The shadowy figures came out of the dust and formed a bucket brigade, into which I vanished. I love a good bucket brigade, but they're surprisingly hard to find. A good bucket brigade is where you accept your load, rotate 180 degrees and walk until you reach the next person, load that person, do another volte-face, and walk until someone loads you. A good bucket brigade isn't just passing things from person to person. It's a dynamic system in which autonomous units bunch and debunch as is optimal given the load and the speed and energy levels of each participant. A good bucket brigade is a thing of beauty, something whose smooth coordination arises from a bunch of disjointed parts who don't need to know anything about the system's whole state in order to help optimize it. In a good bucket brigade, the mere act of walking at the speed you feel comfortable with and carrying no more than you can safely lift and working at your own pace produces a perfectly balanced system in which the people faster than you can work faster, and the people slower than you can work slower. It is the opposite of an assembly line, where one person's slowness is the whole line's problem. A good bucket brigade allows everyone to contribute at their own pace, and the more contributors you get, the better it works.

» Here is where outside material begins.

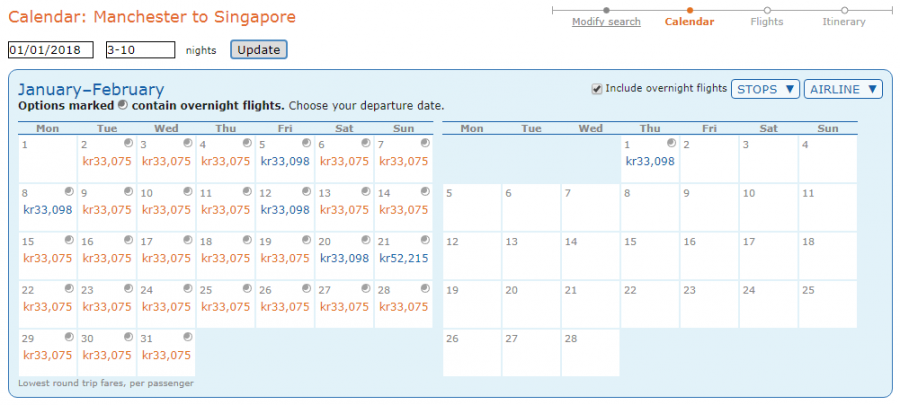
Task: Click overnight flight icon on January 31
Action: pyautogui.click(x=186, y=338)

I love bucket brigades. It's like proof that we can be more together than we are on our own, and without having to take orders from a leader. It wasn't until the van was empty and I pulled a lounger off our pile of gear and set it up and sank down into it that I realized that an hour had slipped by and I was both weary and energized. Pug handed me a flask and I sniffed at it, got a noseful of dust and whiskey fumes, and then sipped at it. It was Kentucky bourbon, and it cut through the dust in my mouth and throat like oven cleaner.

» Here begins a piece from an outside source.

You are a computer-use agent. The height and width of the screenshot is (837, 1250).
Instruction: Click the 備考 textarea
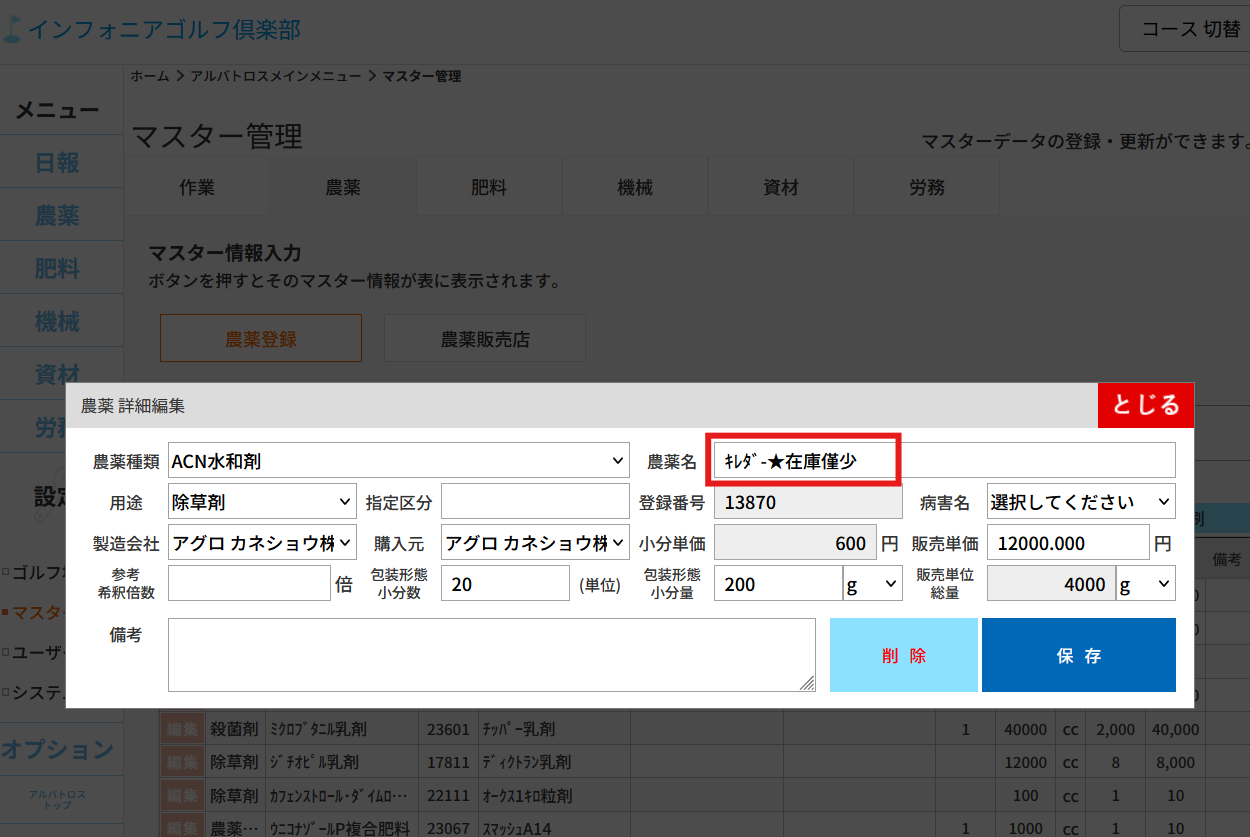pos(491,655)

Pug sprawled in the dust beside me, his blond hair splayed around his head like a halo. “Now the work begins,” he said. “How you holding up?”

“Ready and willing, Cap'n,” I said, speaking with my eyes closed and my head flung back.

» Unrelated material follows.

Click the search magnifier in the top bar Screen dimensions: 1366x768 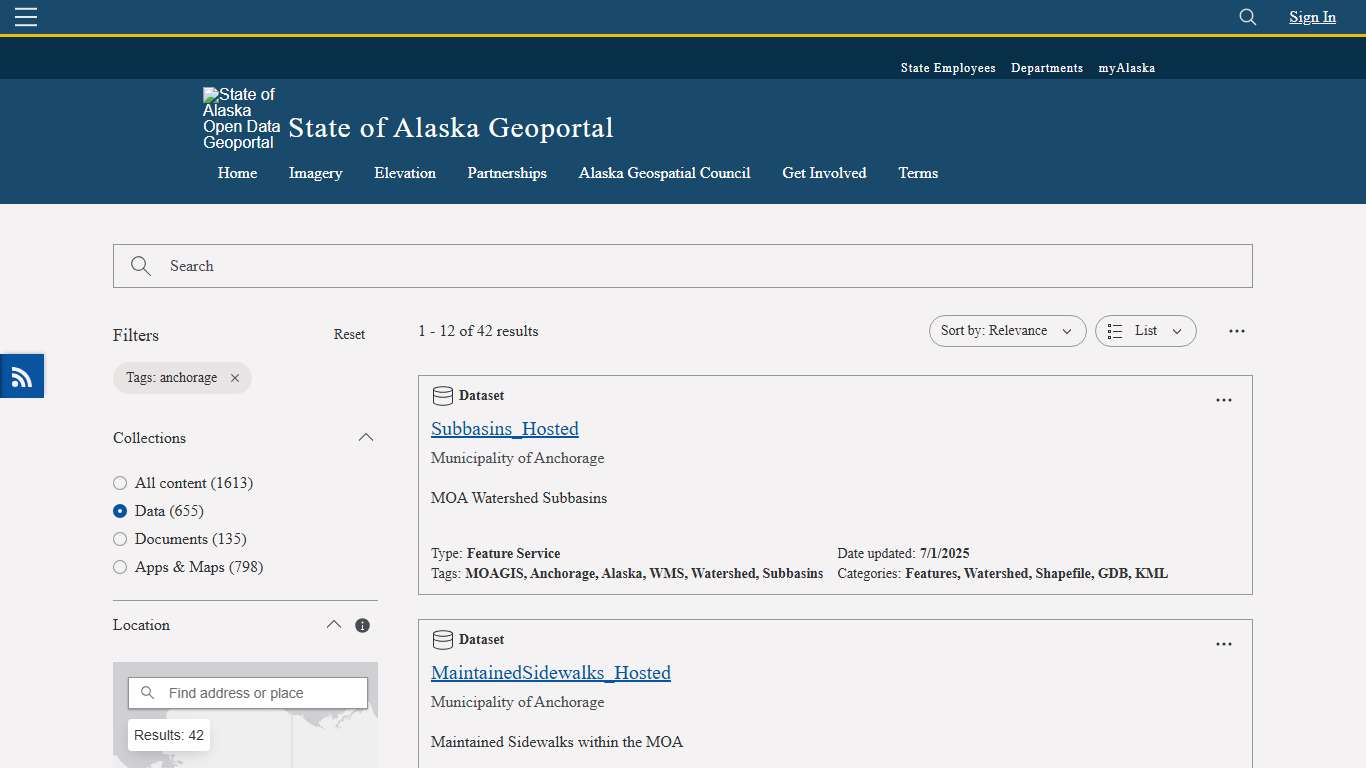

“Look at you two,” an amused female voice said. Fingers plucked the flask out of my hands. I opened my eyes. Standing over us was a tall, broad-shouldered woman whose blue Mohawk was braided in a long rope that hung over her shoulder. “You just got here and you're already pooped. You're an embarrassment to the uniform.”

“Hi, Blight,” Pug said, not stirring. “Blight, this is Greg. He's never been to the Playa before.”

“A virgin!” she said. “My stars and garters.” She drank more whiskey. She was wearing overalls with the sleeves ripped off, showing her long, thick, muscled arms, which had been painted with stripes of zinc, like a barber pole. It was hard to guess her age—the haircut suggested midtwenties, but the way she held herself and talked made me think she might be more my age. I tried not to consider the possibilities of a romantic entanglement. As much of a hormone-fest as the Playa was supposed to be, it wasn't summer camp. “We'll be gentle,” she said.

“Don't worry about me,” I said. “I'm just gathering my strength before leaping into action. Can I have the whiskey back, please?”

She drank another mouthful and passed it back. “Here you go. That's good stuff, by the way.”

“Fighting Cock,” Pug said. “I bought it for the name, stayed for the booze.” He got to his feet and he and Blight shared a long hug. His feet left the ground briefly.

“Missed you, Pug.”

“Missed you, too. You should come visit, sometime.”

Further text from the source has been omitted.